Re: [DISCUSS] KIP-882: Make Kafka Connect REST API request timeouts configurable

Greg Harris Thu, 02 Mar 2023 10:34:18 -0800

Hey Yash,

Thanks for the KIP, and sorry for the late review.


1. Have you considered a HTTP header to provide the client-configurable
timeout? A header might more naturally extend to all of the other endpoints
in the future, rather than duplicating the query parameter across endpoints.

2. I understand that this change is targeted at just long duration
Connector::validation calls, is that due to voluntary scope constraints?
Implementing configurable timeouts for all endpoints in a uniform way could
be desirable, even if the default timeout will work for nearly all of the
other calls.

3. Did you consider adding asynchronous validation as a user-facing
feature? I think that relying on the synchronous validation results in a
single HTTP request is a bit of an anti-pattern, and one that we've
inherited from the original REST design.
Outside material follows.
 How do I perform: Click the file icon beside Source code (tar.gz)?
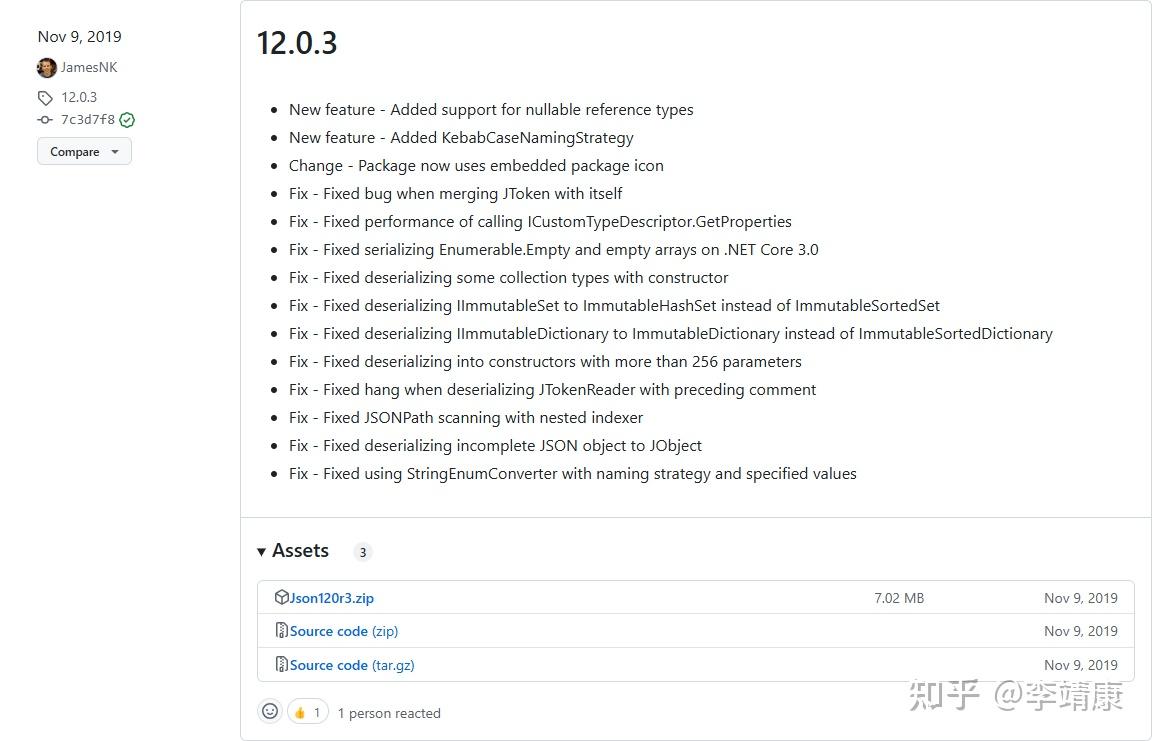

It seems useful when using the
REST API by hand, but seems to be a liability when used in environments
with an external management layer.

4. Perhaps rather than allowing synchronous calls to Connector:validate to
increase in duration, we should provide a way for connectors to surface
validation problems later in their lifecycle. Currently there is the
ConnectorContext::raiseError that transitions the task to FAILED, perhaps a
similar API could asynchronously emit re-validation results. We've also had
a problem with long start() duration for the same reasons as validate().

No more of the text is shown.